When $\frac{d}{dr}$ = 0 we find r =0, r= a and r = $\infty$

If we now differentiate once more to determine the nature of each of the turning points we find that:

$\frac{d^2f}{dr^2}= \frac{d}{dr}2Nr(1 - \frac{r}{a})e^{\frac{-2r}{a}}$
=$2(1-\frac{r}{a} + )(2r)(\frac{-1}{a}))Ne^{\frac{-2r}{a}} + (\frac{-2}{a}(2r)(1 - \frac{r}{a})Ne^{\frac{-2r}{a}}$

at r = 0 $\frac{d^2f}{dr^2}=2N$ which is greater than 0, therefore r = 0 is a minimum

at r = $\infty$ $\frac{d^2f}{dr^2}= 0$

at r = a $\frac{d^2f}{dr^2}=-2Ne^{-2}$ which is less than 0, therefore r = a is a maximum.

From the above information we can deduce the general shape of f(r) as shown below.
(Note: The graph below has been plotted assuming all constants equal 1 )

2. Potential energy for the vibrational modes of ammonium

$$V(x)=\frac{1}{2}kx^2+be^{-ax^2}$$

When x is very small $v(x) \approx be^{-ax^2}$
and when x is large $e^{-ac^2} \to 0$, v(x) $\approx \frac{1}{2}kx^2$

when x = 0, v(0) = b
by inspection it can be deduced that v(x) can never reach 0 as $be^{-ax^2}$ is always greater than 0 and $\frac{1}{2}kx^2$ is greater than 0 at all x except x=0, but at this point $be^{-ax^2}$= b

as x $\to \infty$ v(x) $\to \frac{1}{2}kx^2 \to \infty$

If we now differentiate the function we will be able to determine its turning points.

$\frac{dv}{dx} = xk - 2abxe^{-ax^2} = x(k-2abe^{-ax^2})$

when $\frac{dv}{dx}$ = 0 we find x = 0 and
$(k-2abe^{-ax^2}) =0$
therefore x = $\sqrt(\frac{-1}{a}\ln(\frac{k}{2ab})$

If we now differentiate once more to determine the nature of each of the turning points we find that:

$\frac{d^2v}{dx^2}= k - 2abe^{-ax^2} + 4a^2bx^2e^{-ax^2}$

at x = 0, $\frac{d^2v}{dx^2}= k- 2ab$ , the nature of this turning point will therefore depend on the relative magnitudes of the constants a,b and k.
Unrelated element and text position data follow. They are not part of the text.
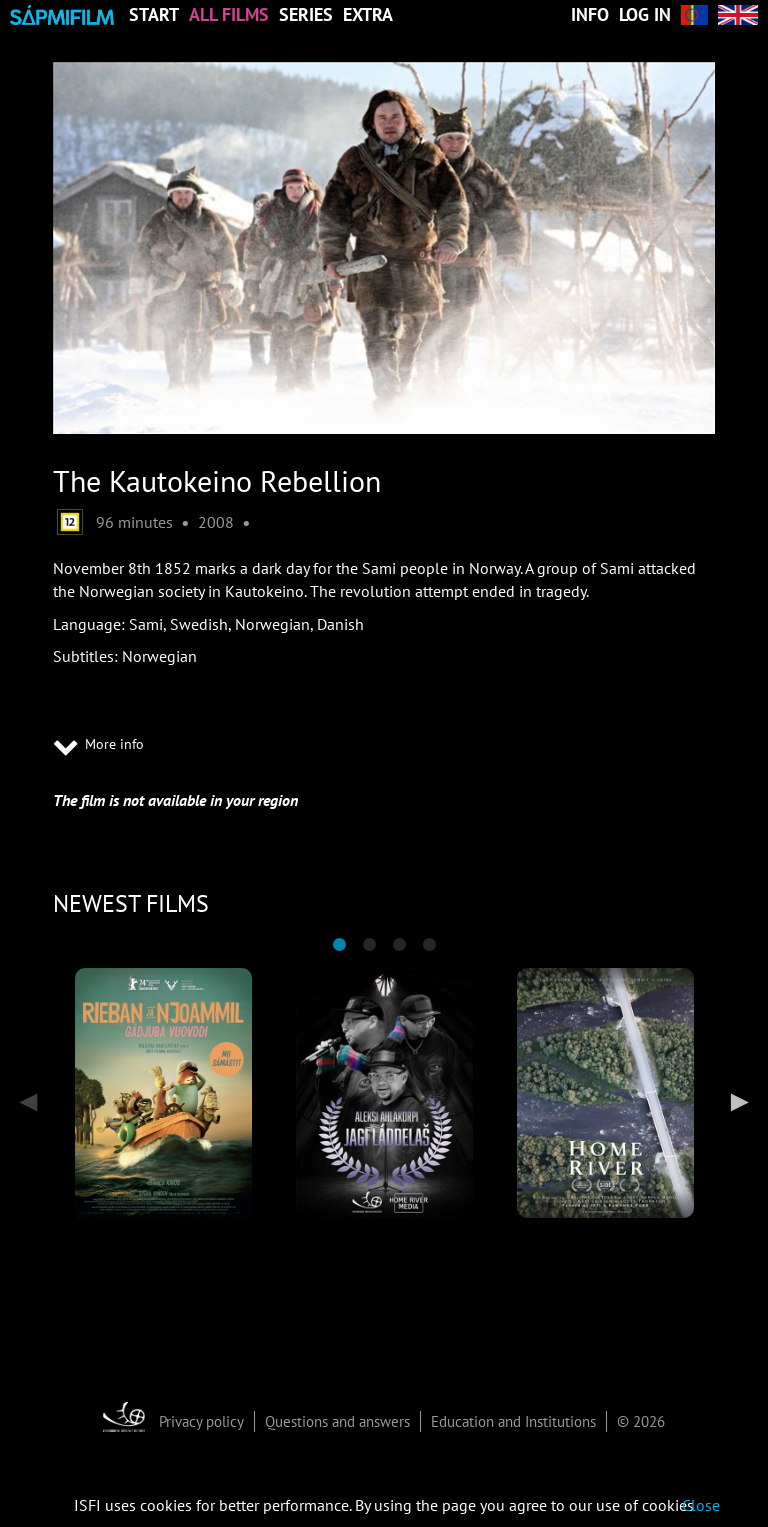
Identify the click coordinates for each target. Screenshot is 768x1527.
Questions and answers (337, 1421)
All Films (229, 15)
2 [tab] (369, 945)
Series (306, 15)
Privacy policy (201, 1421)
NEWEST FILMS (131, 903)
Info (590, 15)
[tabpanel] (163, 1095)
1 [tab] (339, 945)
If k is greater than 2ab, x=0 will be a minimum but if 2ab is greater than k it will be a minimum.

at x=$\sqrt(\frac{-1}{a}\ln(\frac{k}{2ab})$ we should expect a minimum (or possibly a point of inflexion) as a consequence of the fact that as there are only two turning points and as x $\to \infty$ $v(x) \to \infty$(it therefore cannot be a maximum).